(LISTED RECORDS):
>> start
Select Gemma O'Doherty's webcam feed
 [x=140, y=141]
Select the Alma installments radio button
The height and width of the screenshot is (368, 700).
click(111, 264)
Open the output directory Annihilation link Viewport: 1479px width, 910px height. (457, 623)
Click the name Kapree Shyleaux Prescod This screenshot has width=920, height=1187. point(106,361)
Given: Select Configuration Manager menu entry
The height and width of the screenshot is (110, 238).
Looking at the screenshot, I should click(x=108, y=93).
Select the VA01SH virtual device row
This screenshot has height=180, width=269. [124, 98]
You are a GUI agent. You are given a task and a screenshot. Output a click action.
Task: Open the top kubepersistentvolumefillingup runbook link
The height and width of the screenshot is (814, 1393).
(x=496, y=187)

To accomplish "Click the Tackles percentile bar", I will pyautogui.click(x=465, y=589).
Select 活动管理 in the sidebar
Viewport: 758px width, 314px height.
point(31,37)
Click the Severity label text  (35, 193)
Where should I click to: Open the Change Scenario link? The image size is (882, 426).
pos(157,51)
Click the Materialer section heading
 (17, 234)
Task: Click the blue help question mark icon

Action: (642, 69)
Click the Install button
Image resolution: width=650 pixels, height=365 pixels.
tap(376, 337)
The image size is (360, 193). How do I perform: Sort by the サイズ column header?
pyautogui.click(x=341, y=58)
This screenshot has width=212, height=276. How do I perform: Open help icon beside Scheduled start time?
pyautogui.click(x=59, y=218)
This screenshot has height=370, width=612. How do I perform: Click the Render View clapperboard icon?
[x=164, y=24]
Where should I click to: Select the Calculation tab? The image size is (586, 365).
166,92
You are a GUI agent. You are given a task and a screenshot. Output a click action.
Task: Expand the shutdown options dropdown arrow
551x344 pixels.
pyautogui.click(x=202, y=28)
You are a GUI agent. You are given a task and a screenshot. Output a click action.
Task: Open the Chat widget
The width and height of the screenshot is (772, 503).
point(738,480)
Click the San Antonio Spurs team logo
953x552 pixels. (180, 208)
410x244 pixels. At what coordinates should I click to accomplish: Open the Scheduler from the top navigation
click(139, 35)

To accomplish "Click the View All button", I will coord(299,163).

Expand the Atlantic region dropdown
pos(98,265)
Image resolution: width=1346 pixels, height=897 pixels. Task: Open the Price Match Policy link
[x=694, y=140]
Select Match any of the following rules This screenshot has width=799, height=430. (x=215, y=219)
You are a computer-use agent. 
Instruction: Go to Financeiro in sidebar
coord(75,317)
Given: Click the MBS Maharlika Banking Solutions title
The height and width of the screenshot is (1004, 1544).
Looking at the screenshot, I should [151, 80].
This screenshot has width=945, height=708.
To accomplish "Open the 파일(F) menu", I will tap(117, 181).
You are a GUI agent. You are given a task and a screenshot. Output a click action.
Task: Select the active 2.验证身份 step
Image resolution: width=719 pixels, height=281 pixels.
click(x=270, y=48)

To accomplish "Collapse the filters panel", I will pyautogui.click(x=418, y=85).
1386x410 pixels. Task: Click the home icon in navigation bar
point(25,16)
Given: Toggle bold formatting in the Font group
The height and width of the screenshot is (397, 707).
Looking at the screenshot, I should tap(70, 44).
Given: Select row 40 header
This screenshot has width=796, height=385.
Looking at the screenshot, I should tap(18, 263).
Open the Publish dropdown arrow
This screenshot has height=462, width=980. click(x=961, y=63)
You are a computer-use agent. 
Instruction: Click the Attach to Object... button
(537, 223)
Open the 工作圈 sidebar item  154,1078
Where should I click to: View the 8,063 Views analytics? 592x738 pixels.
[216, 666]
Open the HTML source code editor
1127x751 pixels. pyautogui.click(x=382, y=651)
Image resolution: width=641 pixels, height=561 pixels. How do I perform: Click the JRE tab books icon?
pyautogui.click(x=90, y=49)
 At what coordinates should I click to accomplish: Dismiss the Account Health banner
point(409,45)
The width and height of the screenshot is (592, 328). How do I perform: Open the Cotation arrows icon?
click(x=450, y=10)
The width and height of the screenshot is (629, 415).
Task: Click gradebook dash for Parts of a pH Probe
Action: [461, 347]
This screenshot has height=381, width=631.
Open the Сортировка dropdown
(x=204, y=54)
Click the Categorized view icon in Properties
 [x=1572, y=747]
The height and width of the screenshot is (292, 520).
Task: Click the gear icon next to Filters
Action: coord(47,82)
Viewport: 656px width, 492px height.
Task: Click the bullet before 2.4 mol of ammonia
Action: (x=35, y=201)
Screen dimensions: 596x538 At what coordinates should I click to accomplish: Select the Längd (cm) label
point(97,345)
>> end
Substitute "How can I" for "How do I perform" in the part of the material that opens with the line containing "will pyautogui.click(x=465, y=589)." and closes with the line containing "[x=164, y=24]". Give only those lines, with nothing else changed.

To accomplish "Click the Tackles percentile bar", I will pyautogui.click(x=465, y=589).
Select 活动管理 in the sidebar
Viewport: 758px width, 314px height.
point(31,37)
Click the Severity label text  (35, 193)
Where should I click to: Open the Change Scenario link? The image size is (882, 426).
pos(157,51)
Click the Materialer section heading
 (17, 234)
Task: Click the blue help question mark icon

Action: (642, 69)
Click the Install button
Image resolution: width=650 pixels, height=365 pixels.
tap(376, 337)
The image size is (360, 193). How can I: Sort by the サイズ column header?
pyautogui.click(x=341, y=58)
This screenshot has width=212, height=276. How can I: Open help icon beside Scheduled start time?
pyautogui.click(x=59, y=218)
This screenshot has height=370, width=612. How can I: Click the Render View clapperboard icon?
[x=164, y=24]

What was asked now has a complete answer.